Saved data entries:
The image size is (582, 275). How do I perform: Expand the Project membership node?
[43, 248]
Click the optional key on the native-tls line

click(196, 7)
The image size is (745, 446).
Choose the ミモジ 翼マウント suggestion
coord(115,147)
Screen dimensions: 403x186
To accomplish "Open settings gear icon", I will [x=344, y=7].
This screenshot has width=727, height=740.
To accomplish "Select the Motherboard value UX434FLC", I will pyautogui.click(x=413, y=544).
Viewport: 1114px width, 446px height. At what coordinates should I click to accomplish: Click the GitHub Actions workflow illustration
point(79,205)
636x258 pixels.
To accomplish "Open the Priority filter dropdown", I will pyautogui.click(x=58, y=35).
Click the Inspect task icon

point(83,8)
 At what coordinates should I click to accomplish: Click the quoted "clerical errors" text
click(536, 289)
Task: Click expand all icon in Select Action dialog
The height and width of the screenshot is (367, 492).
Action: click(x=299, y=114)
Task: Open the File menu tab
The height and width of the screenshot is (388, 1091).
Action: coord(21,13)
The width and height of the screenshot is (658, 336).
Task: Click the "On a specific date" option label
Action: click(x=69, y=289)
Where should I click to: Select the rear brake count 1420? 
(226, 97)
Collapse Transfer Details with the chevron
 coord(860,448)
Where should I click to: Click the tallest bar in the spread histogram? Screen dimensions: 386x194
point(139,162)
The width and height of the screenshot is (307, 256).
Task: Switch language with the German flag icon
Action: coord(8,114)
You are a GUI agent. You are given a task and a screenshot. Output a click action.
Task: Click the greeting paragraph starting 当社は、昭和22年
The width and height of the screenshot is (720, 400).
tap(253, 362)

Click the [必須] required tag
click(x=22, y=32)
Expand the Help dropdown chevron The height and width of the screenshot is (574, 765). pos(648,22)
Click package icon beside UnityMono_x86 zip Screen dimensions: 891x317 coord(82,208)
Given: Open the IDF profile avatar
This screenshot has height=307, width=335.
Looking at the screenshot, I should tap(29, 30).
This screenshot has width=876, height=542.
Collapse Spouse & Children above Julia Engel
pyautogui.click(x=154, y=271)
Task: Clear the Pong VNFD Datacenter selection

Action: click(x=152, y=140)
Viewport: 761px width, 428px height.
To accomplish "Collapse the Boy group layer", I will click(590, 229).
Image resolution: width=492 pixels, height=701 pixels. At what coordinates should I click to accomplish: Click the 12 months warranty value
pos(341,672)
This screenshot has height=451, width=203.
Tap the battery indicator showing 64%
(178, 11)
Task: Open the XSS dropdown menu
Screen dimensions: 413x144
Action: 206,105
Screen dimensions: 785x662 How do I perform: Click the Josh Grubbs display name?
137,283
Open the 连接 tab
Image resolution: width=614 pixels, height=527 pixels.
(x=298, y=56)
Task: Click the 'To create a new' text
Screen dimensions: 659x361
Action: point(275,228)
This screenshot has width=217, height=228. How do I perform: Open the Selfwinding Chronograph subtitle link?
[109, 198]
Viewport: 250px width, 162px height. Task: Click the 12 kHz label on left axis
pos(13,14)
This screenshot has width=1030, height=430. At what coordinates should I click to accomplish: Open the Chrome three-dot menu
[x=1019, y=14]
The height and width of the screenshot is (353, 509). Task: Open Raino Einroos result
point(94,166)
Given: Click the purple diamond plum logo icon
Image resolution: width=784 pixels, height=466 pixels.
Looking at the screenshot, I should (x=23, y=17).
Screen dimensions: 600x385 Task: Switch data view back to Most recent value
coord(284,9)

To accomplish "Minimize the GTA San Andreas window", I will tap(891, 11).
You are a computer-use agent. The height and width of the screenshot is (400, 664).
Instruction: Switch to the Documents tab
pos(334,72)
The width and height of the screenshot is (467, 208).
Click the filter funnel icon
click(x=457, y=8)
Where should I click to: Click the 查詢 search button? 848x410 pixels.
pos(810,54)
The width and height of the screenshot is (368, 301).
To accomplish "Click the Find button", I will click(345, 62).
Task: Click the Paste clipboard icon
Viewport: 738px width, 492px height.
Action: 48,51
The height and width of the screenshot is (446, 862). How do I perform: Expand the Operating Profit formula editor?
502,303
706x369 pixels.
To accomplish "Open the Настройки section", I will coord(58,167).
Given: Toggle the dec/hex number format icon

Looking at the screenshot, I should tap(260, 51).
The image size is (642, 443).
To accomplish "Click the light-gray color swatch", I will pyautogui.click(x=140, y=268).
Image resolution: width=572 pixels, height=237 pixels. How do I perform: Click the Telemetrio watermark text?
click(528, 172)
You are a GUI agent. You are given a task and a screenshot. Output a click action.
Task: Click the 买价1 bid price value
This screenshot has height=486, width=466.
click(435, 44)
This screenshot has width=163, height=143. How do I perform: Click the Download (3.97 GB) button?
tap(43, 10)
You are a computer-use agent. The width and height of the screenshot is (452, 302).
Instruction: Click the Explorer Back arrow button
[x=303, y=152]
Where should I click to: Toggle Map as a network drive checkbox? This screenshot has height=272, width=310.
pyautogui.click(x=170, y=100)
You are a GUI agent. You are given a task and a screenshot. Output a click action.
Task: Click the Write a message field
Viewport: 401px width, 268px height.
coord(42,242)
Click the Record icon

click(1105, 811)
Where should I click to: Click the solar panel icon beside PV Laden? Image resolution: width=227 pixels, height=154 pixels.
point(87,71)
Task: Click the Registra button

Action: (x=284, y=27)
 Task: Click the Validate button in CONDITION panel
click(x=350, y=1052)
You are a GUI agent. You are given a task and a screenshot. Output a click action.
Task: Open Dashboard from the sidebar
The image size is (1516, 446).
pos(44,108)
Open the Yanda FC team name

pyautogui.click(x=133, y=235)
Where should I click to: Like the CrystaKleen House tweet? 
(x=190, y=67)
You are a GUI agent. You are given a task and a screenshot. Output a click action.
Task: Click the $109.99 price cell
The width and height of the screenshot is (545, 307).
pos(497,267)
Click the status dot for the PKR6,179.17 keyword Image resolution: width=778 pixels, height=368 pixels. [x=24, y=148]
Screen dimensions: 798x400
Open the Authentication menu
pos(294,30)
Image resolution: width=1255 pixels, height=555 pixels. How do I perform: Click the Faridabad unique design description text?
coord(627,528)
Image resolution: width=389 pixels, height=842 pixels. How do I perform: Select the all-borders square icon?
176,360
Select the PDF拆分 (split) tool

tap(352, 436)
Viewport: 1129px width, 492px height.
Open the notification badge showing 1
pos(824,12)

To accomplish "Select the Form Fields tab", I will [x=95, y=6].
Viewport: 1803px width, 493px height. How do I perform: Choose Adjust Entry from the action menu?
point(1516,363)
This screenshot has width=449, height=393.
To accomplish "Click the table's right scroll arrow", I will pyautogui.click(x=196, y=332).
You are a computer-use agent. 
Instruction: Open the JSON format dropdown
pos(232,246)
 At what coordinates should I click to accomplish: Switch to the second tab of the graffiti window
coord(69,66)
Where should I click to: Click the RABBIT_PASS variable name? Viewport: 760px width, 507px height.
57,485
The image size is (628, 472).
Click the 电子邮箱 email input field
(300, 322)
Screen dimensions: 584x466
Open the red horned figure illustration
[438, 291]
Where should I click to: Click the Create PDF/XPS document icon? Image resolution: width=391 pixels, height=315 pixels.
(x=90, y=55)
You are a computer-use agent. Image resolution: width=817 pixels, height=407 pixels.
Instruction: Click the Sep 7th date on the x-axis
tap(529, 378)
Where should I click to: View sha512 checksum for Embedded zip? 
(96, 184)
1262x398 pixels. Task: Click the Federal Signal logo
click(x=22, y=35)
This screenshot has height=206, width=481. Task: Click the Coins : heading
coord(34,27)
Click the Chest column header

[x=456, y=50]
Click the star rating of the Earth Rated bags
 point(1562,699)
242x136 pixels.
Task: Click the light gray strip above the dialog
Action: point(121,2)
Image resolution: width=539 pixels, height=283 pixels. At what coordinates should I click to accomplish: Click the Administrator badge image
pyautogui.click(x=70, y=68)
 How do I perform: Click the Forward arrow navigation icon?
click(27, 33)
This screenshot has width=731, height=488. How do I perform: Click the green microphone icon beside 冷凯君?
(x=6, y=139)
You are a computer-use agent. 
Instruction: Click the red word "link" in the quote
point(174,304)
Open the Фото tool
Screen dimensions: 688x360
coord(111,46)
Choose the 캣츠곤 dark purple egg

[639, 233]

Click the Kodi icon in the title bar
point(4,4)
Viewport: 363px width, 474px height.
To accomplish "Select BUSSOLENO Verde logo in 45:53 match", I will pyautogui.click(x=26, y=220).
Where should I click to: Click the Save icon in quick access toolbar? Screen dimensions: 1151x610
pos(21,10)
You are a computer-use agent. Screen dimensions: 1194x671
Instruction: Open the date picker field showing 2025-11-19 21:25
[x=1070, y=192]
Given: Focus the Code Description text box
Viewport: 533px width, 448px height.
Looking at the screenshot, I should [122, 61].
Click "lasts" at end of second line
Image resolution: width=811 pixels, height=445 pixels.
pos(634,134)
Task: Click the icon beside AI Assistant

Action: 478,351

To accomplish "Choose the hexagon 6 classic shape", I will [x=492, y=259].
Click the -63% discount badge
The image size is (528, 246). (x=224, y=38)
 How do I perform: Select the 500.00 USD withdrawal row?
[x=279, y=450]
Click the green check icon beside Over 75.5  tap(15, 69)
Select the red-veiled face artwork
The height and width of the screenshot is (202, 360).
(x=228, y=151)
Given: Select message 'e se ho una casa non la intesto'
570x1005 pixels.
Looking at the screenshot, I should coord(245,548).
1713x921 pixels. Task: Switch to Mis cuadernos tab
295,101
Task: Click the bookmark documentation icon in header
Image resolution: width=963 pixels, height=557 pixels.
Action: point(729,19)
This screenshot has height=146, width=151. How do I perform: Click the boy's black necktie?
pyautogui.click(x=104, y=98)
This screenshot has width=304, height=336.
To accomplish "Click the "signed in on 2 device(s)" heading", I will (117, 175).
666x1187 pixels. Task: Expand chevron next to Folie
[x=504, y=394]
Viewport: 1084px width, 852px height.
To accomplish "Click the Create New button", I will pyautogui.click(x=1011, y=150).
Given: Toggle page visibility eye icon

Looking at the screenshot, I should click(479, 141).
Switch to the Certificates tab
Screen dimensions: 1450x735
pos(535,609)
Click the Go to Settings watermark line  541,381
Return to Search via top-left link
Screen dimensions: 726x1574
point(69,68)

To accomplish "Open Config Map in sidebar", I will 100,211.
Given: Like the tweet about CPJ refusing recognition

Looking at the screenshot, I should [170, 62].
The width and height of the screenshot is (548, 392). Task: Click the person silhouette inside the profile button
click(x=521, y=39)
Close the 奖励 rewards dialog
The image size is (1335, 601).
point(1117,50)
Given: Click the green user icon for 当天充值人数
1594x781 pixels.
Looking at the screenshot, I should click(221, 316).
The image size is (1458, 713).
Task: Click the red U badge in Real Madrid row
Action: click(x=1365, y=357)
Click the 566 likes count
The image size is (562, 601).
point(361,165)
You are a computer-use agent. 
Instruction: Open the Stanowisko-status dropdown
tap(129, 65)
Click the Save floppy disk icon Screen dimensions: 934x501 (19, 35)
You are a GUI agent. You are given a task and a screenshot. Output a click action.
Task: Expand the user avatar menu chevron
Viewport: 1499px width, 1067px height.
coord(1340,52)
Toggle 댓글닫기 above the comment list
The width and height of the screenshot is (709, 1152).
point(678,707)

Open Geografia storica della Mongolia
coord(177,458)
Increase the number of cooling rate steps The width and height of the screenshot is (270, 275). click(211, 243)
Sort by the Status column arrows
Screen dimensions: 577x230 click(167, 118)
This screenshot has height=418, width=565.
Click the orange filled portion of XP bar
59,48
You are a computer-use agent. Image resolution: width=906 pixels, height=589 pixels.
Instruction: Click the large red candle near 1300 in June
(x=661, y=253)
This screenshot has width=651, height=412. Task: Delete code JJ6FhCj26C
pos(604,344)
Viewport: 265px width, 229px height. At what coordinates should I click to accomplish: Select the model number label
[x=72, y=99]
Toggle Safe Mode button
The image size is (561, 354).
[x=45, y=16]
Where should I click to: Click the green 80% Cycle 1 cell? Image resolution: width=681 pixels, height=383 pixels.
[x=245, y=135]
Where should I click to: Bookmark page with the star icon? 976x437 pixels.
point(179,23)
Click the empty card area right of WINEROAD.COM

**TASK INSTRUCTIONS**.
Wherever the string "right" occurs in the records above, copy that line.

**RESULT OF THIS TASK**.
To accomplish "Click the table's right scroll arrow", I will pyautogui.click(x=196, y=332).
Click the empty card area right of WINEROAD.COM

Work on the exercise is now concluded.